Bëllegen Akt, TVA logement à 3%... Ces avantages fiscaux qui coûtent des milliards au Luxembourg

Gaël Arellano
On dit souvent, sans chiffres à l'appui, que le Luxembourg a beaucoup eu recours aux incitatifs fiscaux pour favoriser l'accès au logement. Grâce à une récente étude, on dispose désormais d'une estimation "minimale" de ce qu'ils ont coûté entre 2010 et 2024.
© Domingos Oliveira/ RTL Luxembourg

Deux experts de la question du logement, Antoine Paccoud (Liser) et Samuel Ruben (économiste et auteur sur la question du logement), ont récemment cherché à déterminer le coût des interventions publiques en faveur du marché immobilier luxembourgeois entre 2010 et 2024. Et s’ils ne prétendent pas avoir trouvé une réponse “à l’euro près”, leurs calculs permettent de se faire une idée assez précise de ce qu’a coûté la politique du logement sur cette période.

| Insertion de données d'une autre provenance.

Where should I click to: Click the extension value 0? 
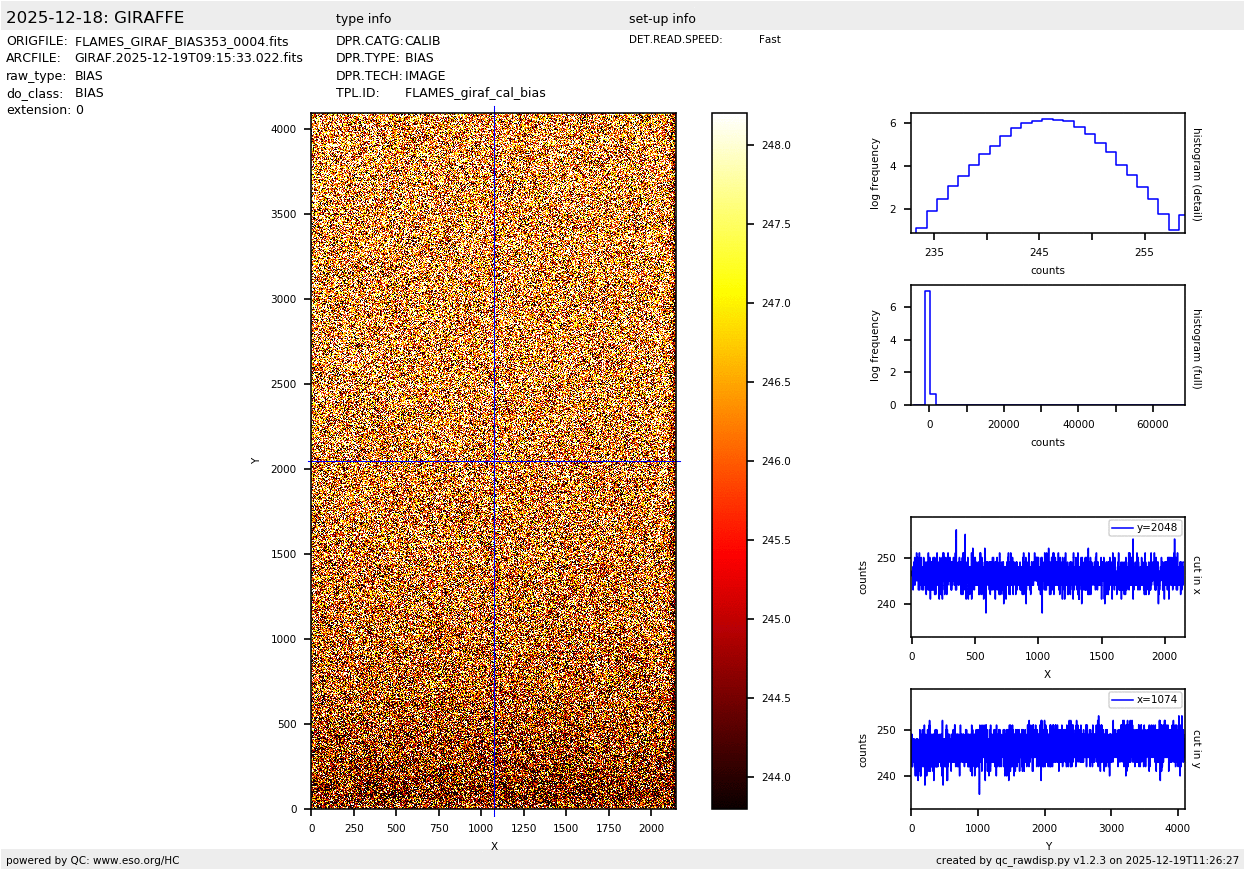pyautogui.click(x=80, y=110)
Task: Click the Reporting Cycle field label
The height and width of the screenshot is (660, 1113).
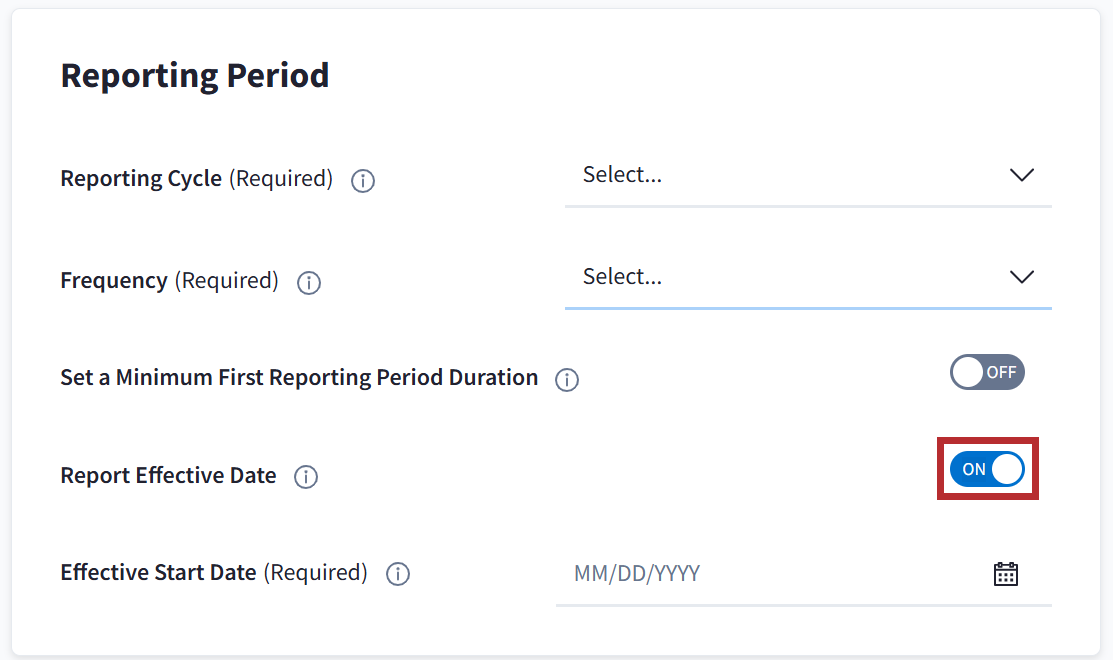Action: (141, 179)
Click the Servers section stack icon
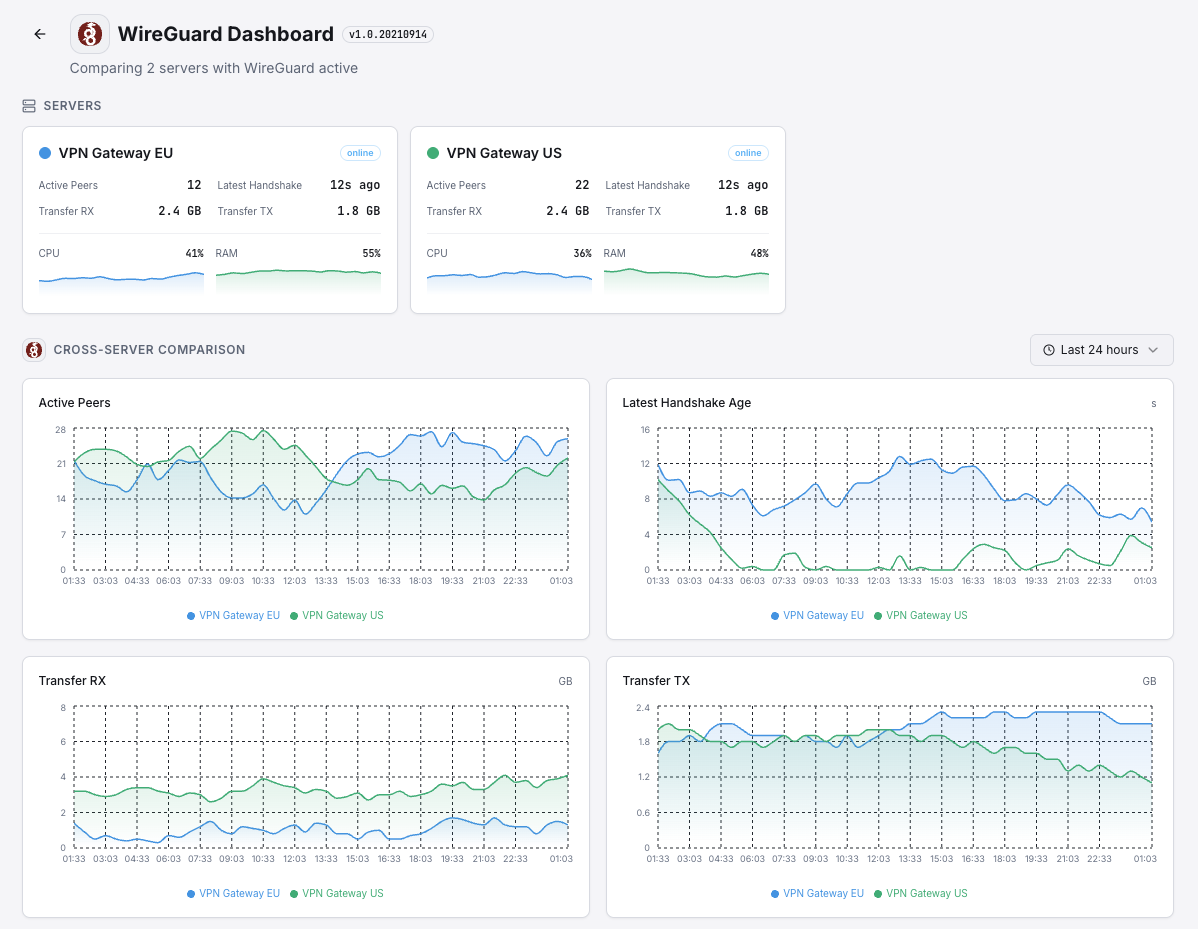This screenshot has width=1198, height=929. 29,106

En prenant en compte les dépenses pour le logement abordable, les aides individuelles aux ménages et les dépenses fiscales, ils sont arrivés au chiffre de 10,5 milliards d’euros. Un “ordre de grandeur minimum, précisent les deux chercheurs. “Savoir exactement à combien de milliards d’euros s’élèvent les interventions des pouvoirs publics luxembourgeois (...) relève de l’impossible tant les acteurs engagés dans ce déversement d’aides sont nombreux et les formes de soutien variées”, rappellent-ils.

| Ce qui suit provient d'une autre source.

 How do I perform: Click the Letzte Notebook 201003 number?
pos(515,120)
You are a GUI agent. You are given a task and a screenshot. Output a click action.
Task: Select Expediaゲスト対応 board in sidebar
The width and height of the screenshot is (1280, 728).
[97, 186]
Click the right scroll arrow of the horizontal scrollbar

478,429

Et le moins que l’on puisse dire, c’est que la part des dépenses fiscales est incroyablement élevée: 8,4 milliards d’euros. À titre de comparaison, les dépenses en faveur du logement abordable ne représentaient “que” 1,4 milliard d’euros sur la même période. De quoi illustrer un déséquilibre méconnu du public au Grand-Duché. Le fait que l’artisan central de la politique du logement demeure le ministère des Finances et non pas le ministère du Logement.

La TVA logement au taux super-réduit (3%) et le Bëllegen Akt représentent d’ailleurs plus de 50% des dépenses totales dédiées au logement entre 2010 et 2024. Et c’est sans compter les données qui manquent pour compléter l’estimation des messieurs Paccoud et Ruben. En effet, ils n’ont pas pu estimer, faute de données, le déchet fiscal causé par l’amortissement accéléré, une autre mesure fiscale très populaire auprès des investisseurs, l’abattement pour usure, l’abattement immobilier spécial et on en passe.

Il y a là de quoi soupçonner des dépenses fiscales d’autant plus significatives. Ce déséquilibre entre incitatifs fiscaux et dépenses pour le logement abordable fait dire à Antoine Paccoud que les 10,5 milliards d’euros de soutien public mobilisés depuis 2010 “ont surtout facilité la vie à ceux qui seraient devenus propriétaires (et parfois multipropriétaires) de toute façon”. Dans ce contexte, il ajoute qu’il serait temps “de réorienter la dépense publique vers les populations les plus précaires face au logement”.

Le chercheur soutient d’ailleurs que si la moitié des 10,5 milliards d’euros prémentionnés avait été investie dans la construction d’un stock public de logements, “le Luxembourg pourrait aujourd’hui loger 10.000 ménages de plus de façon abordable”. Pour sa part, Samuel Ruben met l’accent sur le fait que près de 80% du soutien public a pris la forme d’avantages fiscaux. “Cela implique que la charge fiscale aurait été plus élevée- et donc les recettes publiques plus importantes- si ces “dépenses fiscales logement n’existaient pas”, conclut-il.